Por Ramón Durón Ruíz (†)
Hay una historia de Julio Vallejo, que HOY parafraseo para ti: “Una mujer llegó al tendajo del pueblo vestida modestamente, su pálido rostro reflejaba hambre, sus ojos clamaban ayuda, sus flácidos pies habían consumido lo poco que quedaba de sus sandalias.
–– ¡Señor! –imploró humildemente y con tenue voz–, ¿me podría fiar mandado?, mis hijos y yo tenemos dos días que no probamos alimento, no he podido lavar y planchar ajeno porque está enfermo el más pequeño y lo he estado cuidando; el doctor me regaló la consulta y la medicina, pero no traigo por el momento el dinero para comprar comida.
–– ¡Tú nunca me vas a pagar! eres muy pobre –sentenció con soberbia el propietario del tendajo–, ¡salte! y no me hagas perder el tiempo.
–– ¡Por favor, mi señor! le aseguro que se lo pagaré tan pronto se mejore mi niñito.
Cerca del mostrador se encontraba un hombre, quien, escuchando la súplica se acercó diciendo al dueño del tendajo que él pagaría lo que la mujer llevara de comida.

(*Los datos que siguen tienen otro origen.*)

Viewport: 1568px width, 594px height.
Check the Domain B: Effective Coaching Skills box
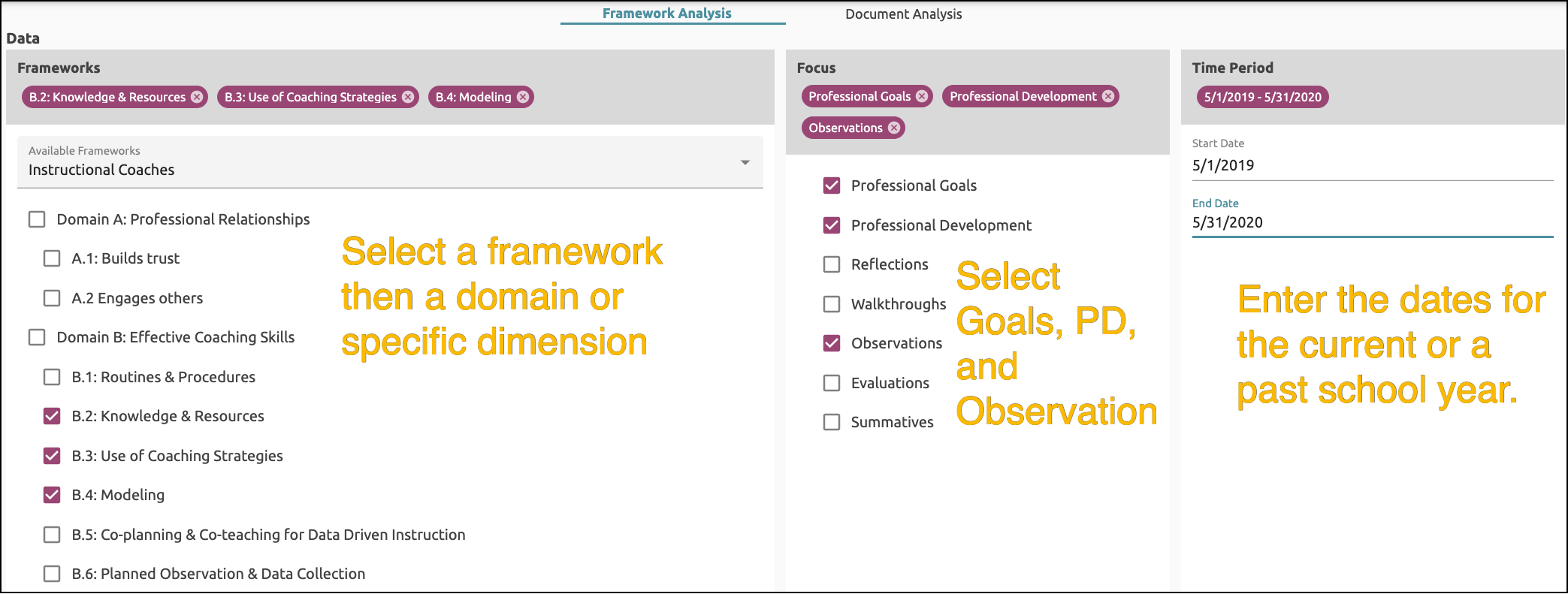pyautogui.click(x=37, y=337)
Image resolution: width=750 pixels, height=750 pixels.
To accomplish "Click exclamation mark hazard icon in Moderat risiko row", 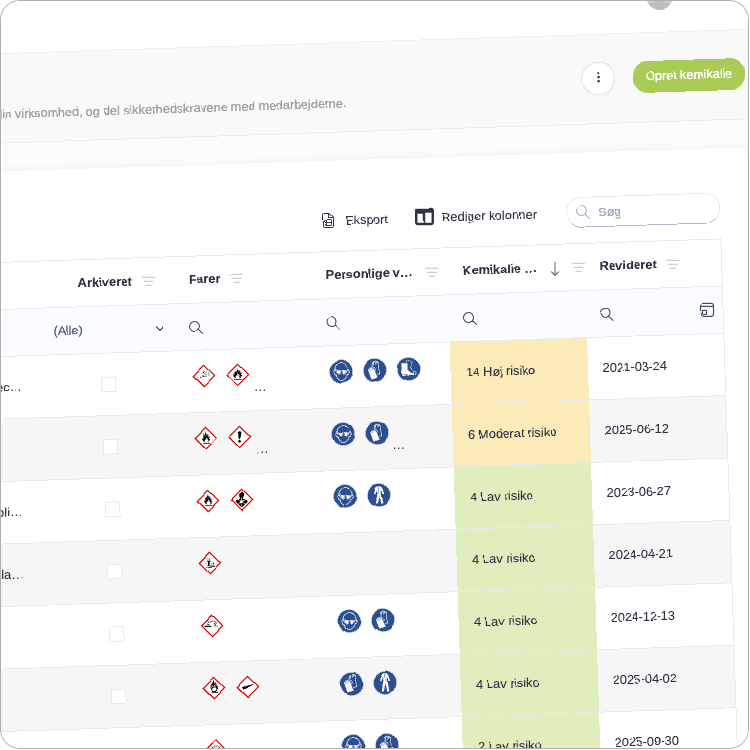I will [239, 436].
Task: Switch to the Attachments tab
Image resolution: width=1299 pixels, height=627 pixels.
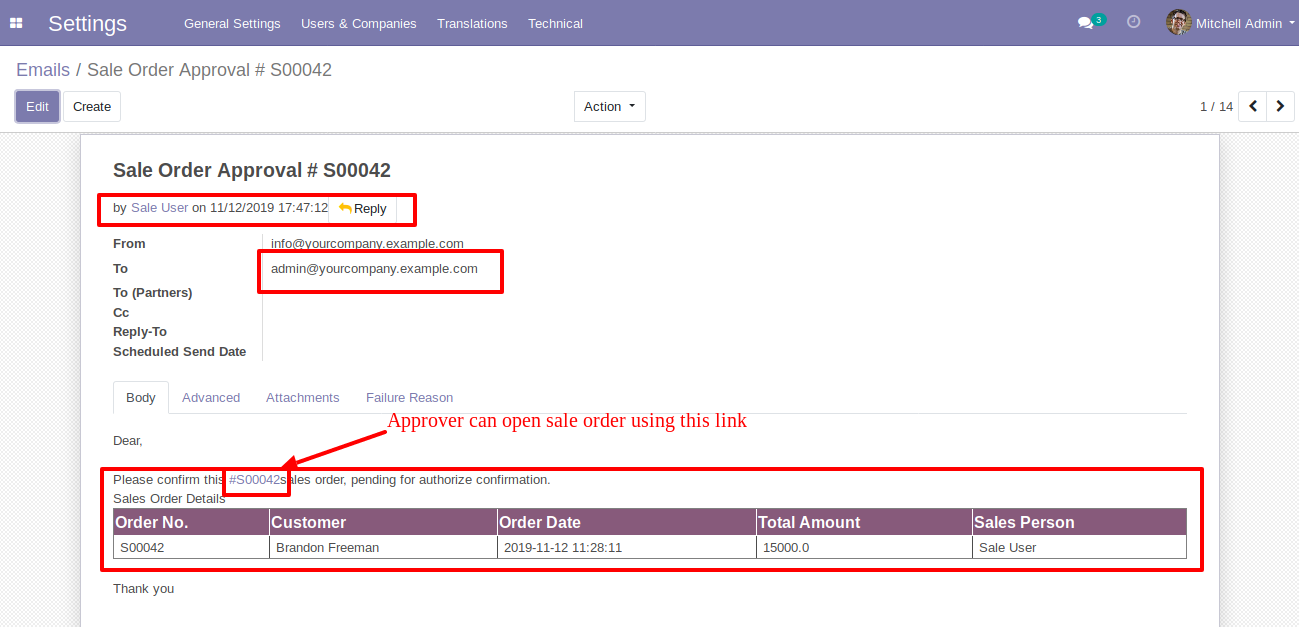Action: pos(302,397)
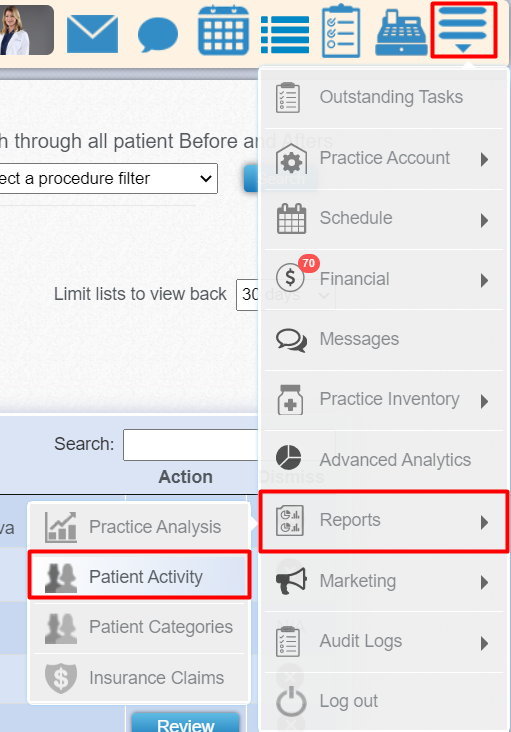The height and width of the screenshot is (732, 511).
Task: Select Insurance Claims report option
Action: pyautogui.click(x=140, y=678)
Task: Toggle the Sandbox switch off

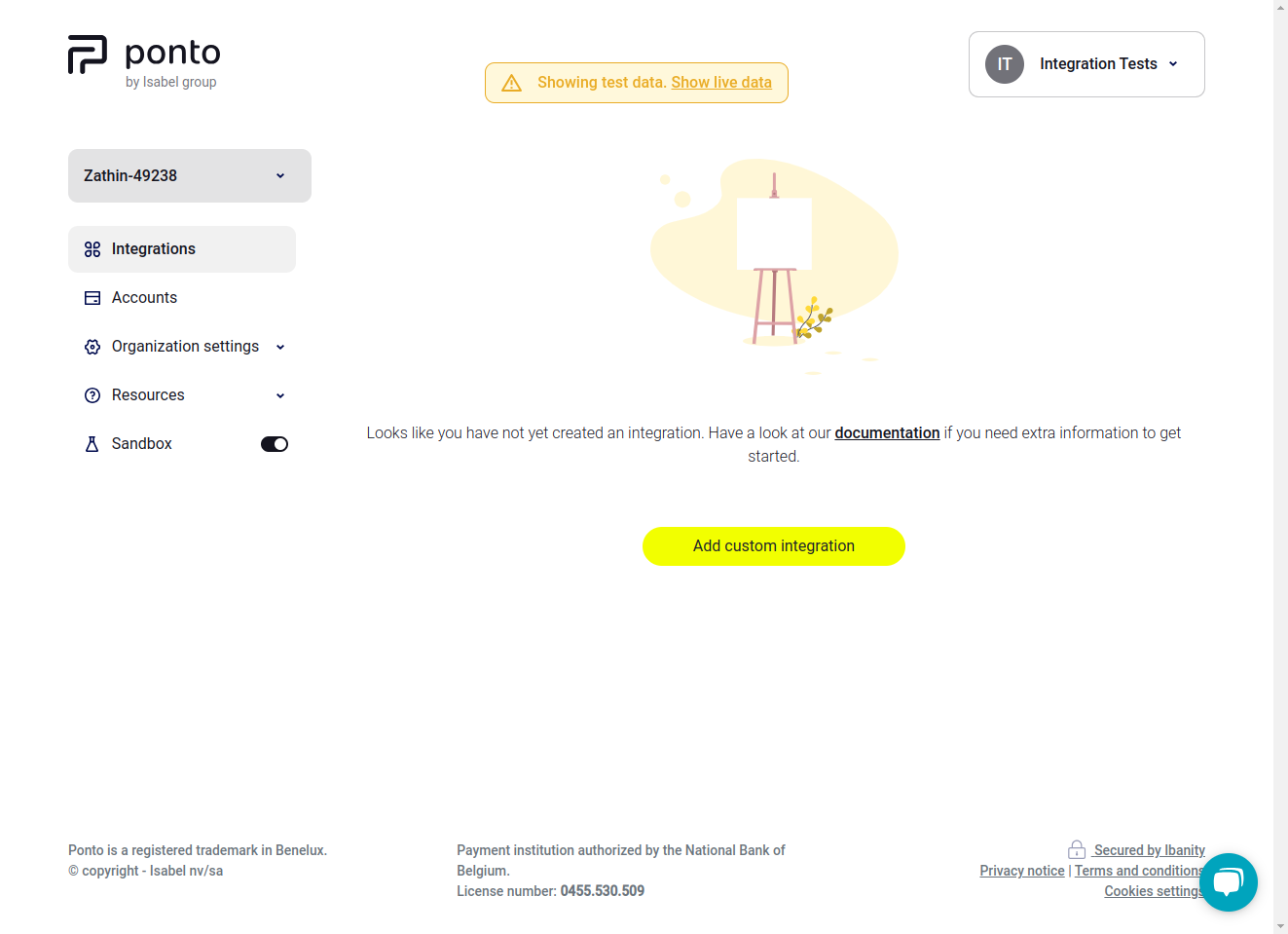Action: coord(274,443)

–– Aquí tienes un pedazo de papel –dijo altaneramente–, escribe una lista de lo que necesitas.
–– Sí, mi señor –respondió la humilde mujer, al mismo tiempo que escribía unas líneas en el papel de estraza que le había entregado perversamente el propietario del negocio.
–– Muy bien, pondré tu lista en la balanza y lo que pese, te regalaré de comida –dijo en tono burlón el hombre tras el mostrador, al mismo tiempo que hacía bolita el trozo de papel.

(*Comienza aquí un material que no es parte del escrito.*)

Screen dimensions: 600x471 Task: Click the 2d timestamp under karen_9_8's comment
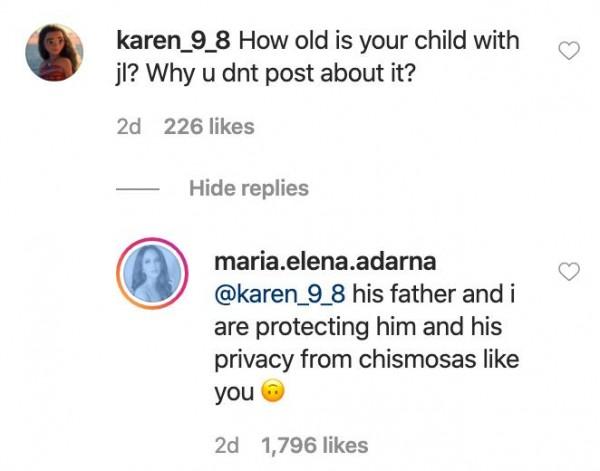click(130, 127)
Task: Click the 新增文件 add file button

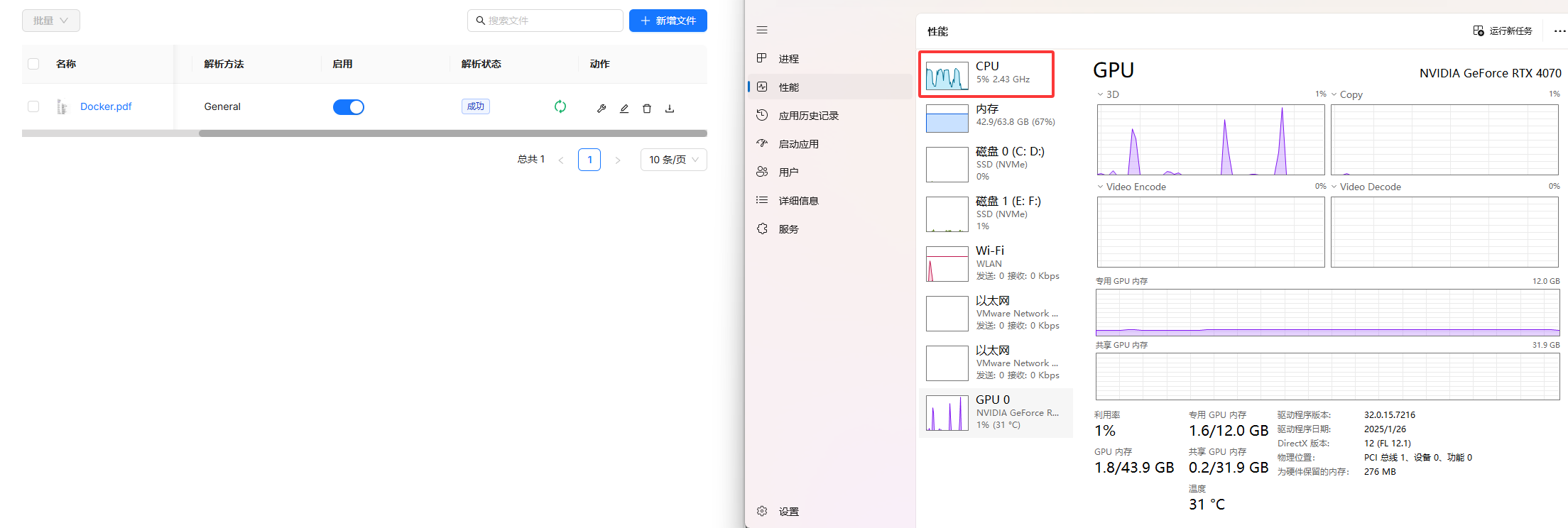Action: 668,21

Los ojos del dueño se agigantaron cuando la balanza se fue hasta lo más bajo, quedándose ahí mientras la humilde señora colocaba comestibles básicos del otro lado de la balanza (un kilo de arroz, un kilo de frijol, un litro de leche, una bolsa de galletas de animalitos, una bolsa de pasta), mientras tanto la balanza, para sorpresa del perverso propietario, continuaba sin moverse.

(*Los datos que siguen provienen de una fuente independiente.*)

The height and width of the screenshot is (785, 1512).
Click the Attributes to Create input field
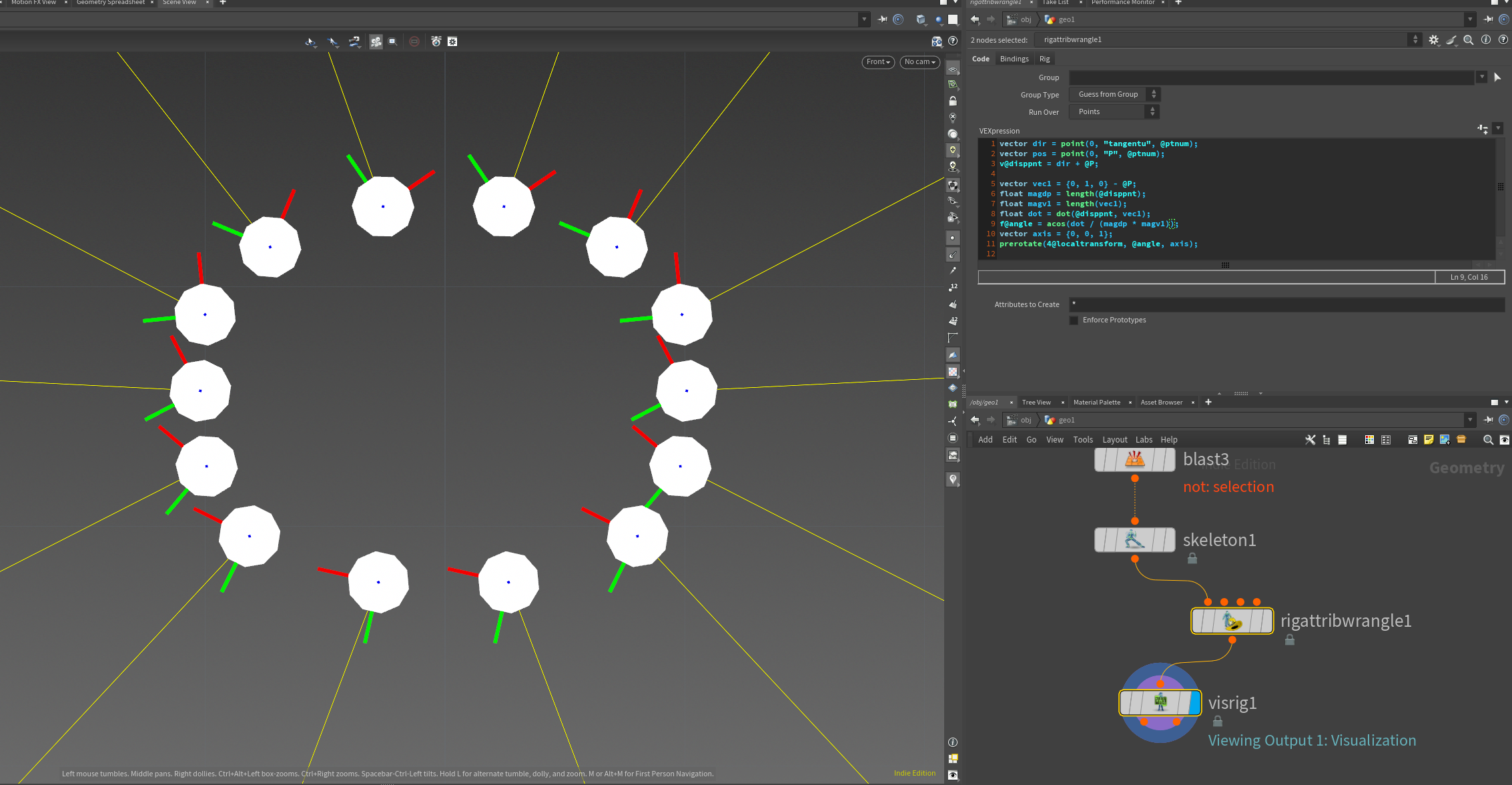pos(1286,304)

–– ¡Ya, ya, ya! sentenció el tendero, al mismo tiempo que abría una bolsa de plástico para colocar los artículos, toma tu mandado y vete, vete, vete –dijo moviendo las manos despectivamente.
La humilde señora tomó los víveres en su diestra al mismo tiempo que decía: “gracias” desde lo más íntimo de su ser en señal de agradecimiento.
Una vez que la señora había salido del negocio, el hombre, intrigado por el fenómeno que le había sucedido, tomó el pedazo de papel, y al tiempo que lo desarrugaba lo leía con gran asombro, no tenía una lista de compra, era una oración que decía: “Padre Dios, tú eres mi padre de vida, tú conoces mis necesidades, las dejo en tus manos, mis hijos tienen hambre, no me dejes sola”
La moraleja de esta historia es formidable, es una lección irrefutable de vida: “Sólo DIOS sabe cuál es el peso del poder de la oración”.
Cuando entras en oración te abres al más maravilloso encuentro con DIOS porque toda la magia del universo se concentra en ti y se dirige a la creación. Inicias un sorprendente proceso de renovación que vacía tu espíritu de resentimientos, de pensamientos obsesivos; la oración, es una higiene mental que abre a tu mente y al renovar tu energía te predispone a pensamientos positivos y por ende a la recepción de todas las bendiciones que Dios tiene para ti.
Lo de la oración me recuerda “aquella ocasión en que Abraham entra en oración con Dios quien le solicita que como prueba de su fidelidad sacrifique en su nombre a su hijo Isaac, carne de su carne.
Están entonces padre e hijo ya en la escena del sacrificio, cuando el padre escucha otra vez la voz de Dios:
–– ¡Detente!, has demostrado suficiente fidelidad, ya no será necesario que mates a tu hijo.
Ya a salvo, Isaac corre despavorido lejos de su padre, a lo que Abraham le grita:
–– ¡Espera, hijo mío! ya Dios me ha ordenado que no te sacrifique, ¿por qué huyes?
Y el hijo responde:
–– ¡Sí, cómo no!, menos mal que soy ventrílocuo, si no… ¡¡¡ME PARTES LA MADRE!!!”